--- Task list ---
• A. In the Drupal filter discussion, rewrite everything from "To fix the tests, it" down to "the CR too.", changing "enabled" to "active".
• B. In the Drupal filter discussion, which number should the update references be changed to?
• C. According to the Drupal filter discussion, why is the code that changes the string into the array in defaultConfiguration still required?
── Selection ──
Minor improvement suggestions, which can happen in a follow-up and don't need to block commit:

  1. +++ b/core/modules/filter/config/schema/filter.schema.yml
    @@ -51,8 +51,14 @@ filter_settings.filter_html:
           label: 'Allowed HTML'
    

    Allowed HTML tags

  2. +++ b/core/modules/filter/config/schema/filter.schema.yml
    @@ -51,8 +51,14 @@ filter_settings.filter_html:
    +        label: 'Attributes'
    

    Allowed attributes

  3. +++ b/core/modules/filter/config/schema/filter.schema.yml
    @@ -51,8 +51,14 @@ filter_settings.filter_html:
    +          label: 'Value'
    

    Allowed attribute values

Sam152’s picture

Status: Needs work » Needs review
FileSize
3.8 KB
47.93 KB

To fix the tests, it looks like the code to change the string into the array in defaultConfiguration is still required because that's what \Drupal\filter\FilterPluginCollection::getConfiguration uses to determine if the plugin is enabled for any given filter. Removing it causes it to consider filter_html enabled when it isn't.

As for the feedback:

1. Good catch.
2. Updated as suggested.
3. Fixed.
1. Better label, fixed.
2. Fixed.
3. Fixed.

Thanks for looking at the CR too.

Wim Leers’s picture

Status: Needs review » Needs work
+++ b/core/modules/filter/filter.install
@@ -0,0 +1,35 @@
+  $dependencies['filter'][8001] = [

+++ b/core/modules/filter/src/Tests/Update/FilterHtmlSchemaUpdateTest.php
@@ -0,0 +1,64 @@
+   * Tests filter_update_8001().

You forgot to update these to 8401… :) Once those are fixed, insta-RTBC!

Sam152’s picture

Status: Needs work » Needs review
FileSize
1013 bytes
47.93 KB

Fixed, good catch.
───
── Recorded data ──
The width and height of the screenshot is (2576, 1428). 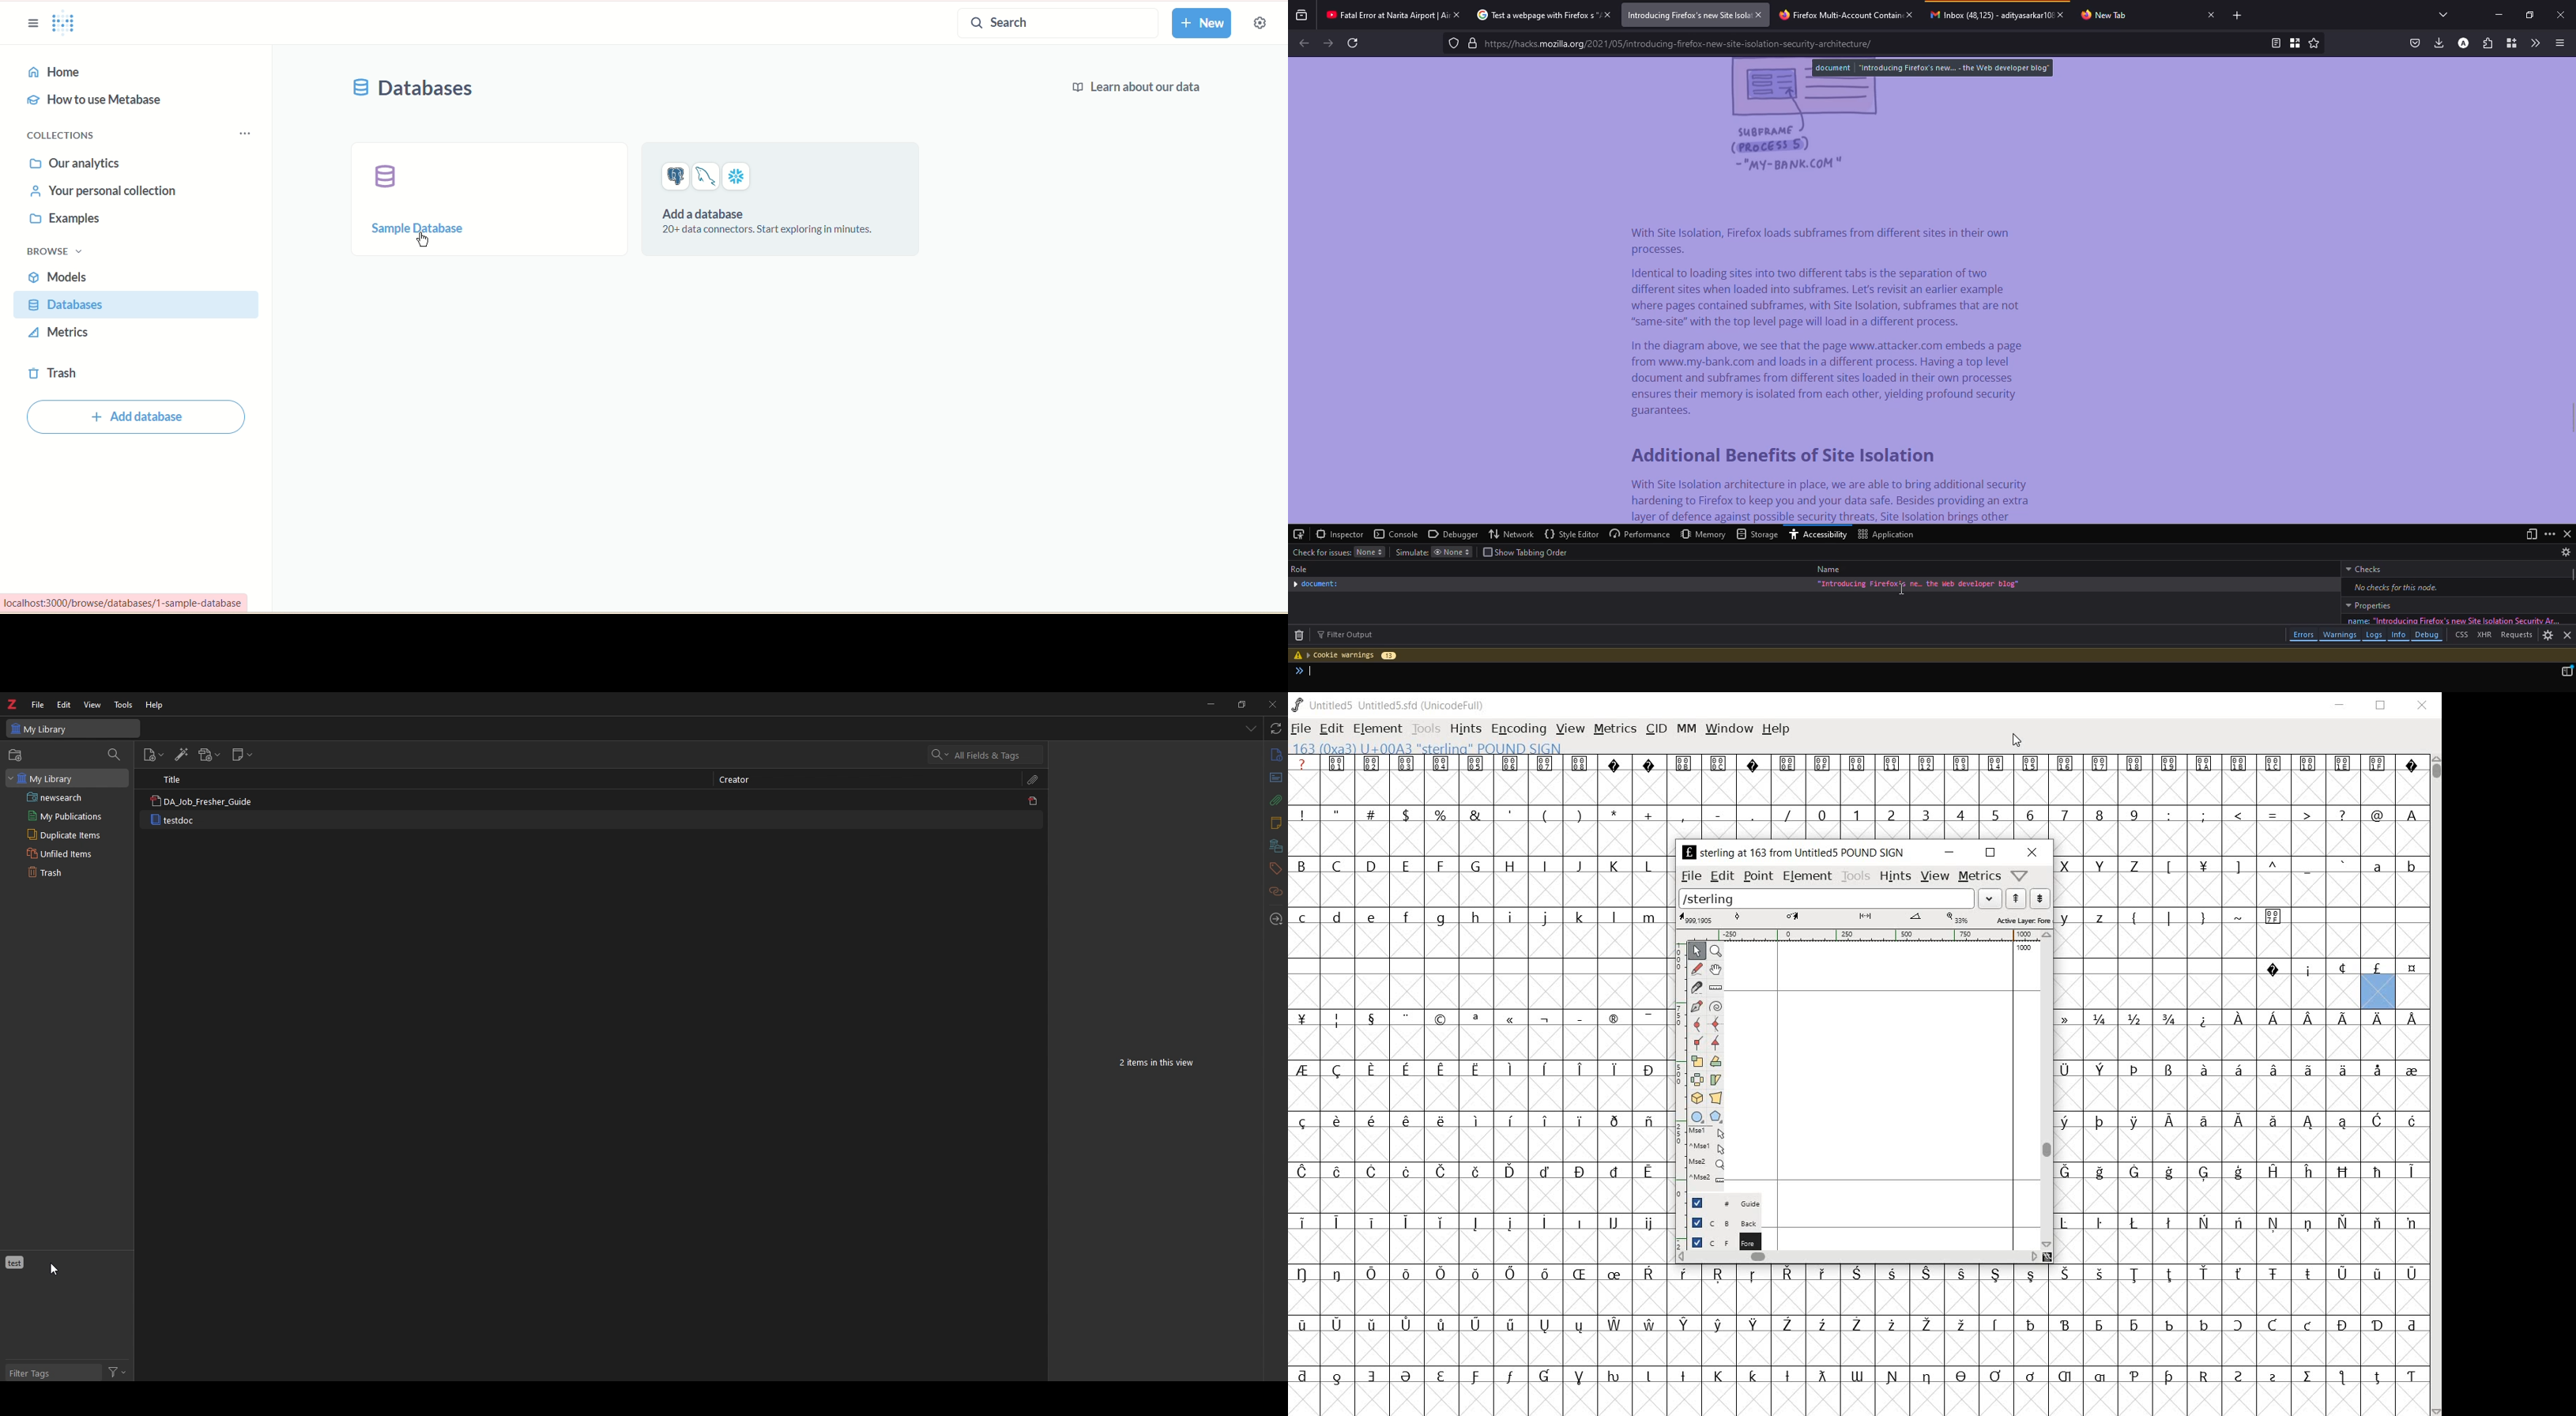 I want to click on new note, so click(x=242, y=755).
───
── Recorded data ──
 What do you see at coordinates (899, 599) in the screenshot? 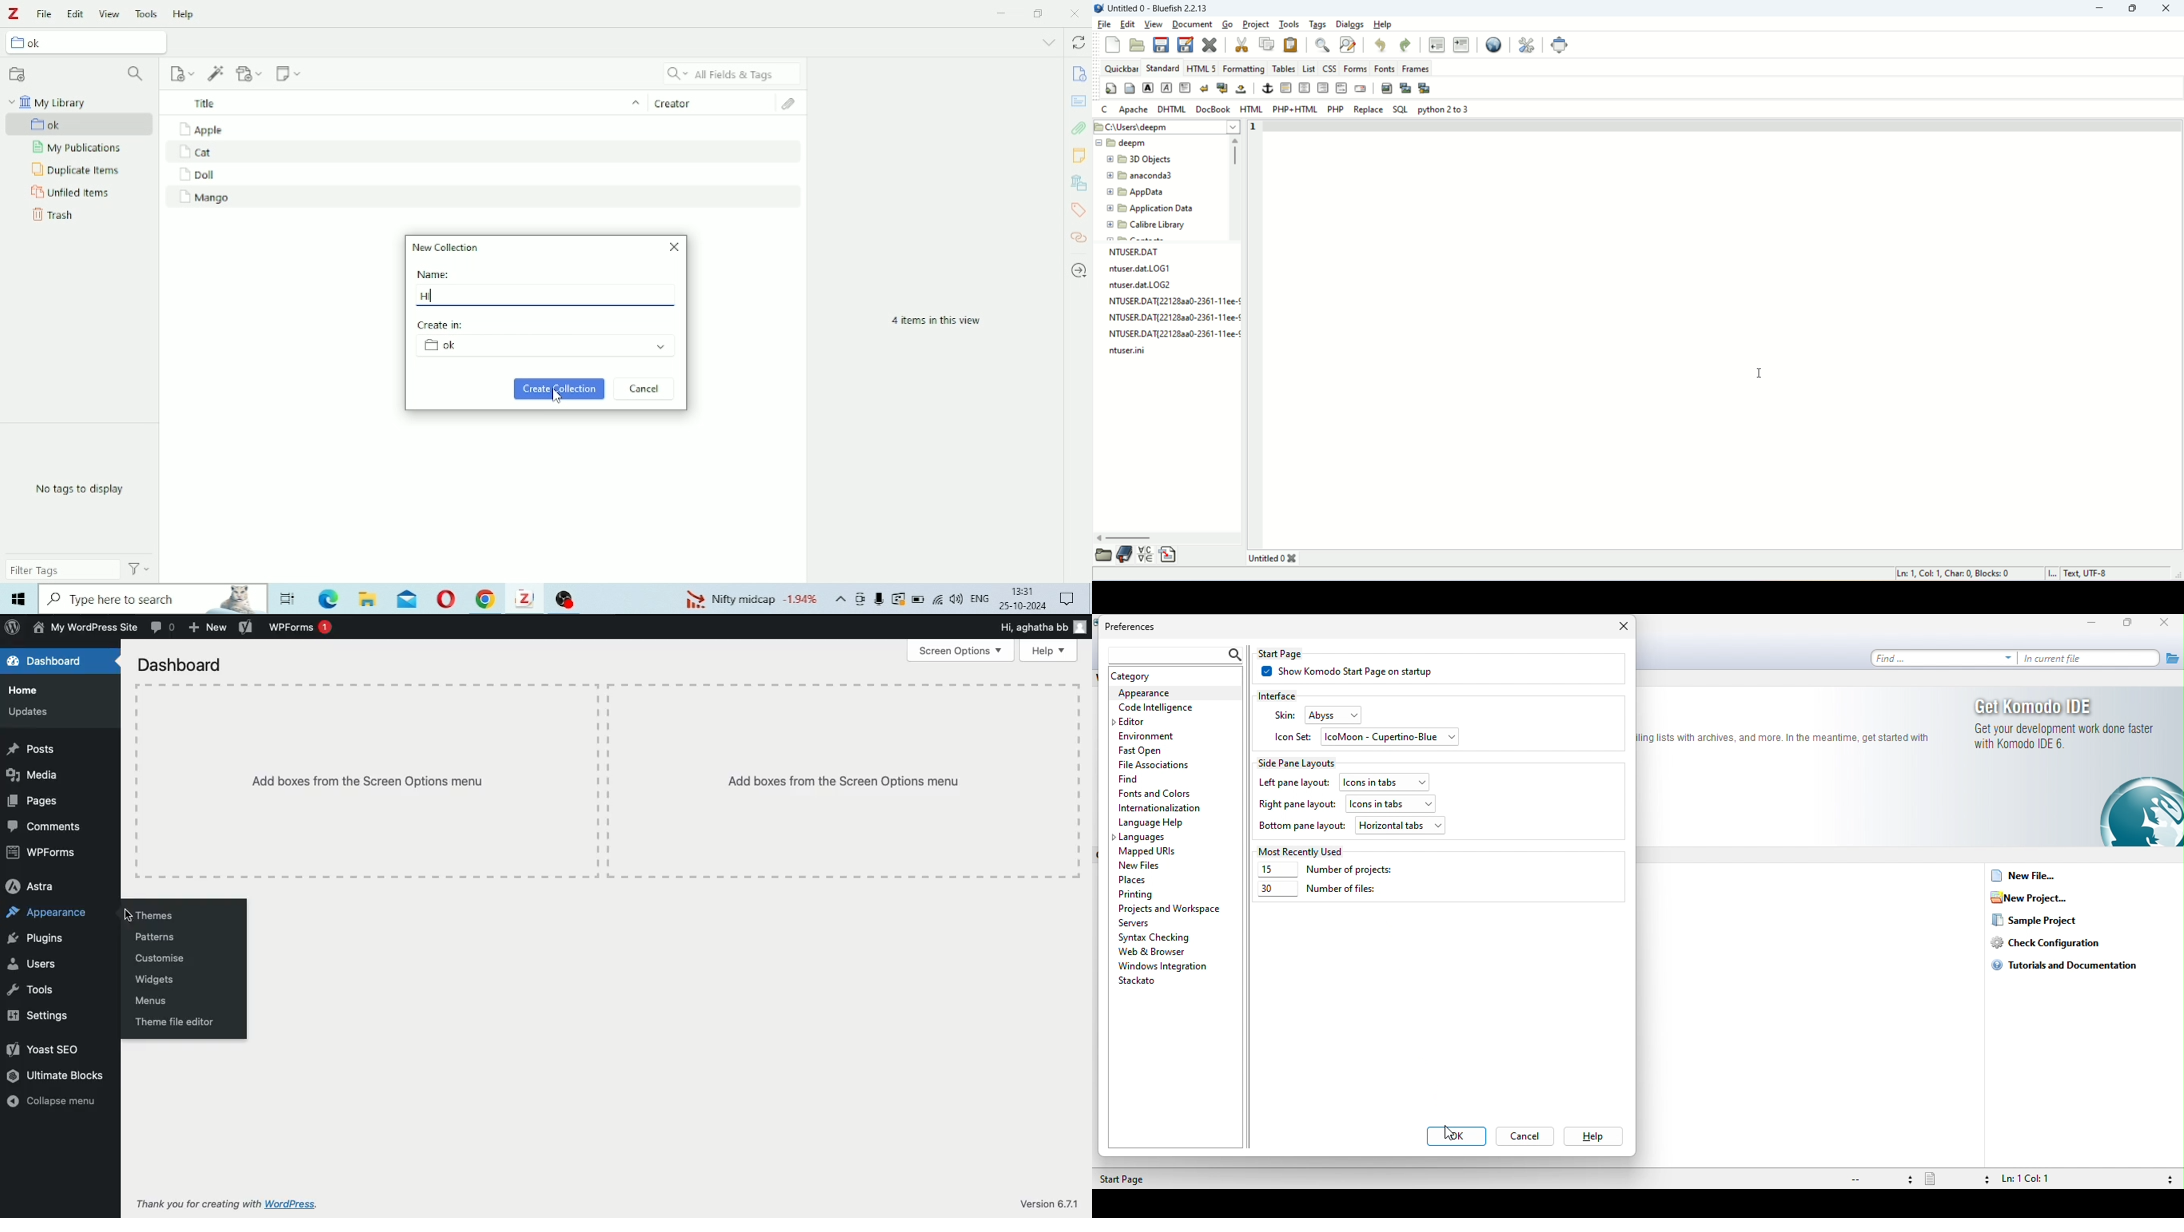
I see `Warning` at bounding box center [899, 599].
───
── Recorded data ──
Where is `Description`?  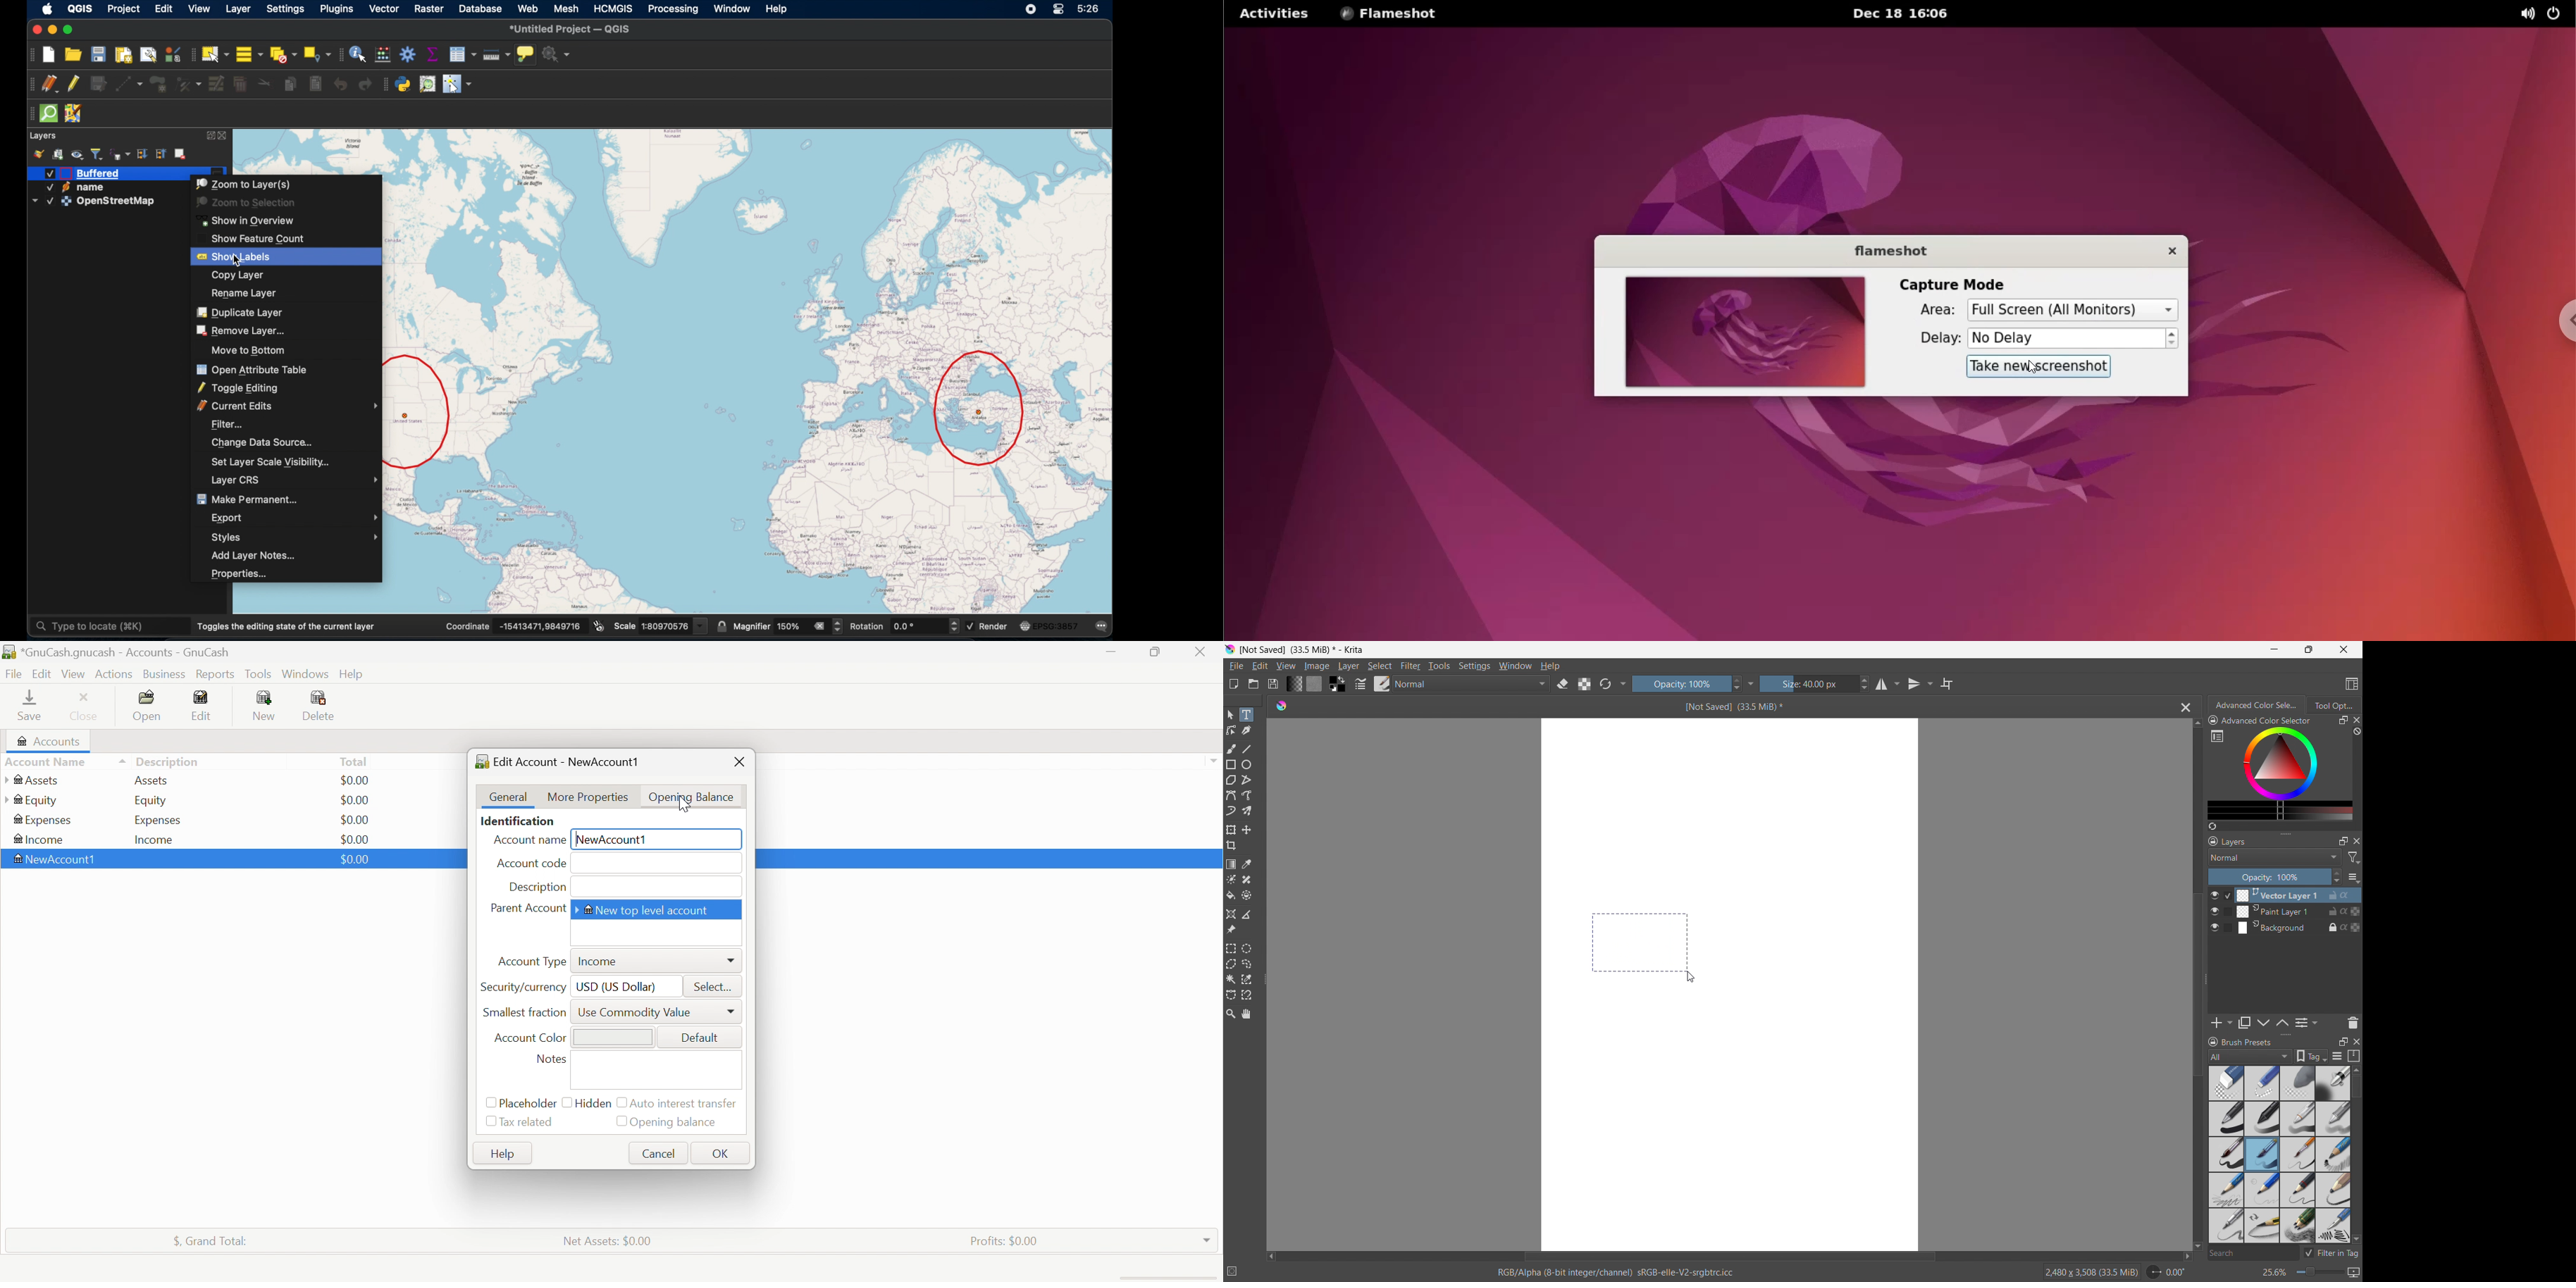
───
--- Task answers ---
• A.
To fix the tests, it looks like the code to change the string into the array in defaultConfiguration is still required because that's what \Drupal\filter\FilterPluginCollection::getConfiguration uses to determine if the plugin is active for any given filter. Removing it causes it to consider filter_html active when it isn't.

As for the feedback:

1. Good catch.
2. Updated as suggested.
3. Fixed.
1. Better label, fixed.
2. Fixed.
3. Fixed.

Thanks for looking at the CR too.

• B. 8401

• C. \Drupal\filter\FilterPluginCollection::getConfiguration uses that code to determine whether the plugin is enabled for a given filter. Removing it causes filter_html to be considered enabled when it isn't.